━━━ Information supplied ━━━

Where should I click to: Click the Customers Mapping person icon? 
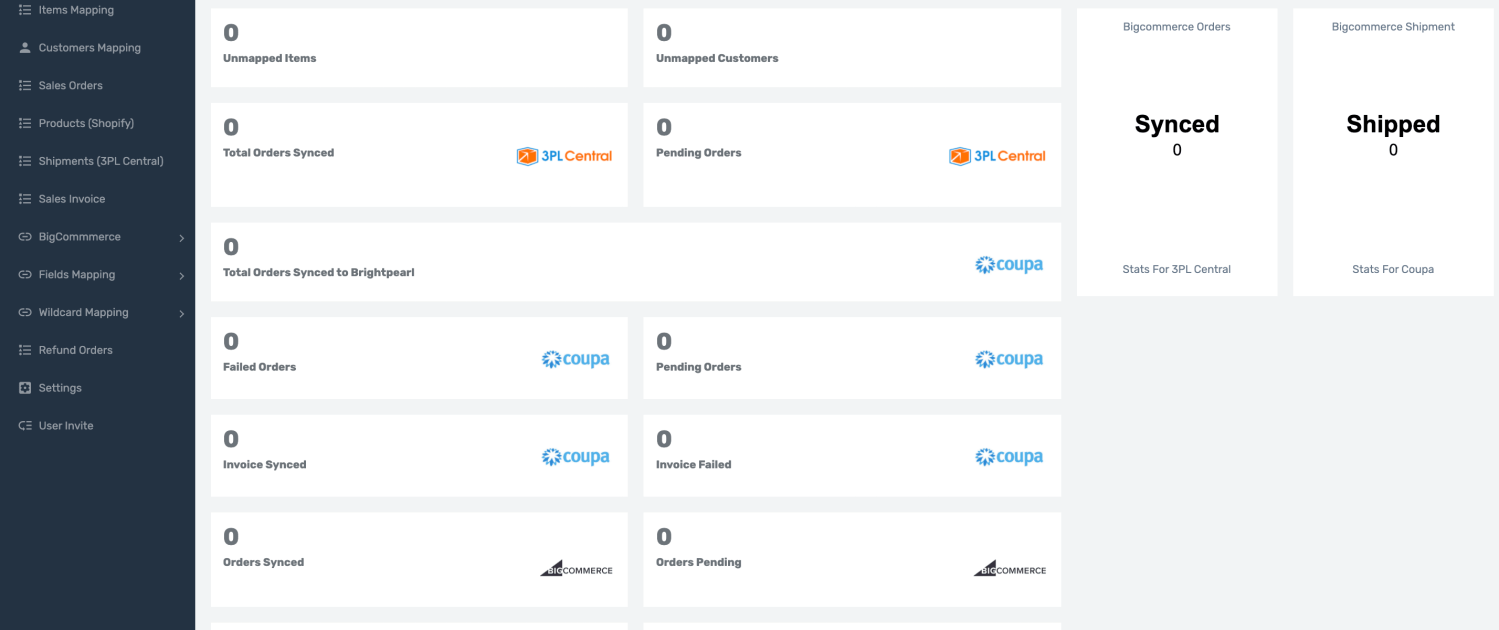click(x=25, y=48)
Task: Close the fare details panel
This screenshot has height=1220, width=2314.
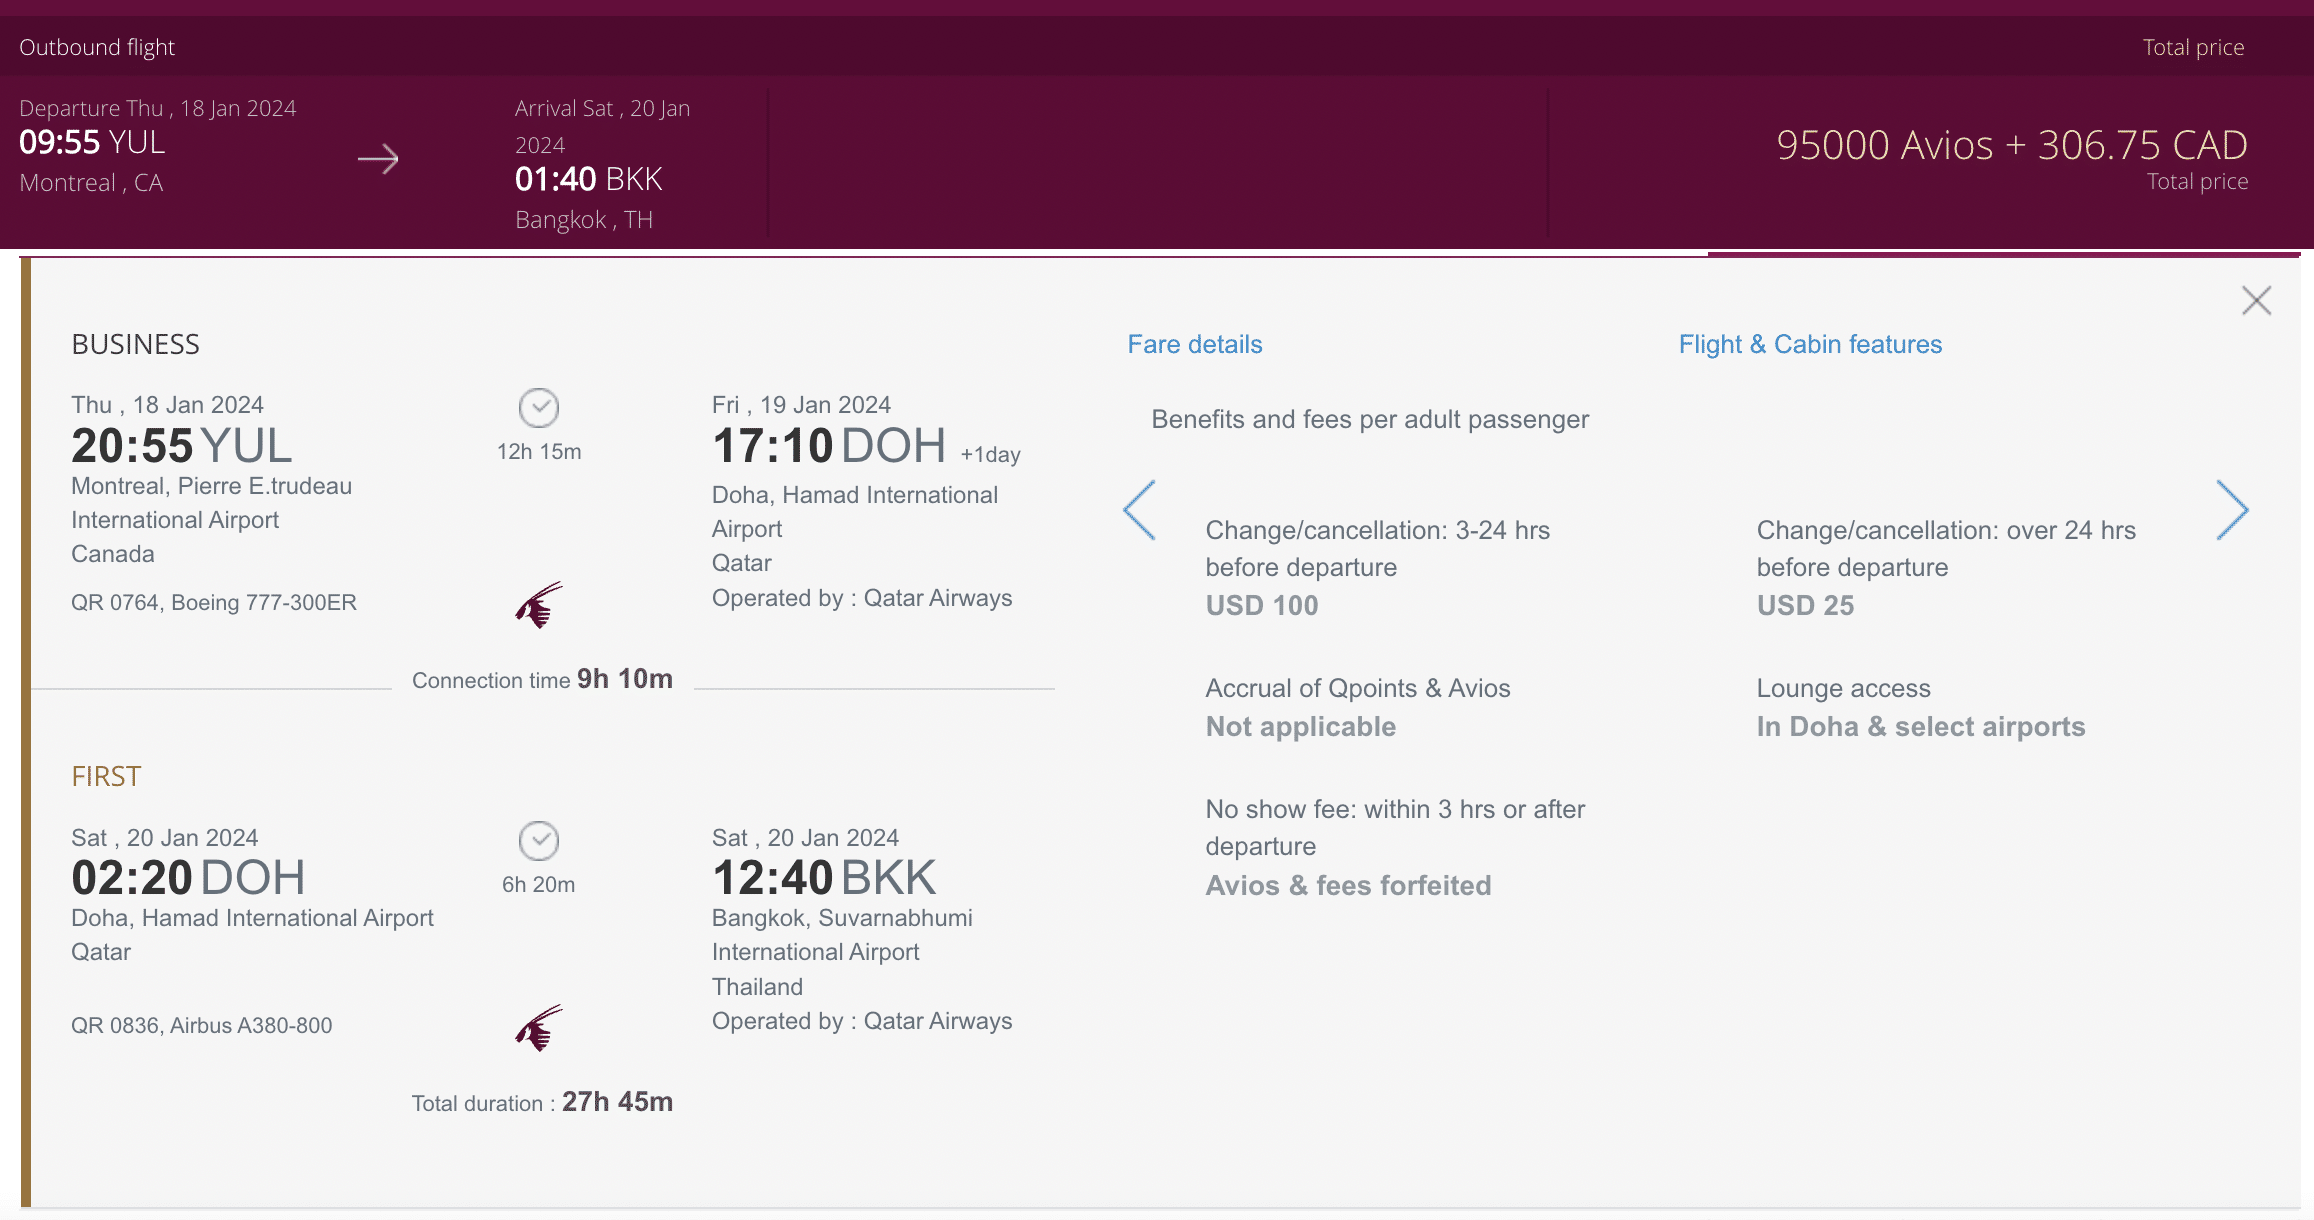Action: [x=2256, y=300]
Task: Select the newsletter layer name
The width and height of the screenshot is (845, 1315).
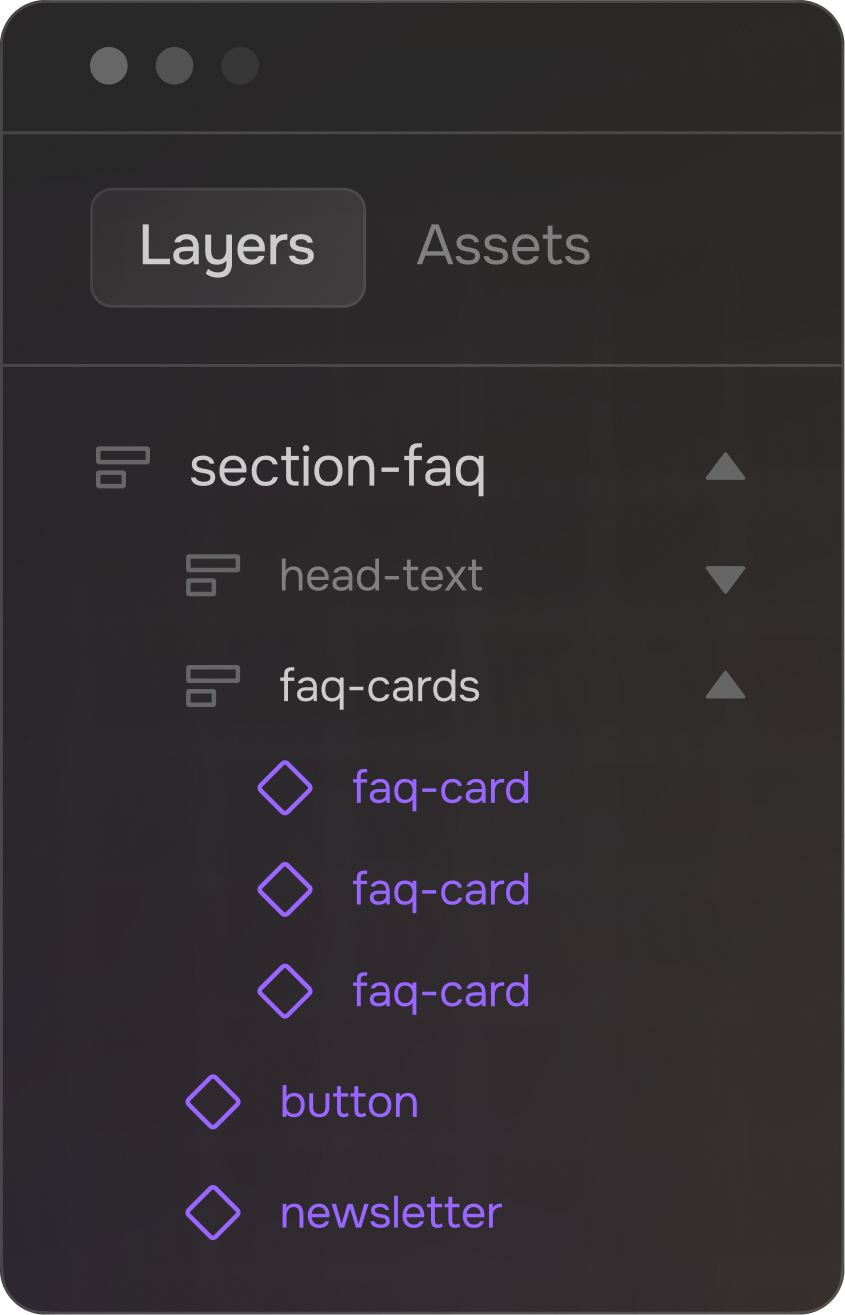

━━━

| Your task |
Repeat the records word for word. Leave out whatever pictures they hold.

| Result of the exercise |
Where should I click to: Click the Customers Mapping person icon? 
click(x=25, y=48)
Task: Close the fare details panel
This screenshot has height=1220, width=2314.
Action: [x=2256, y=300]
Task: Select the newsletter layer name
The width and height of the screenshot is (845, 1315).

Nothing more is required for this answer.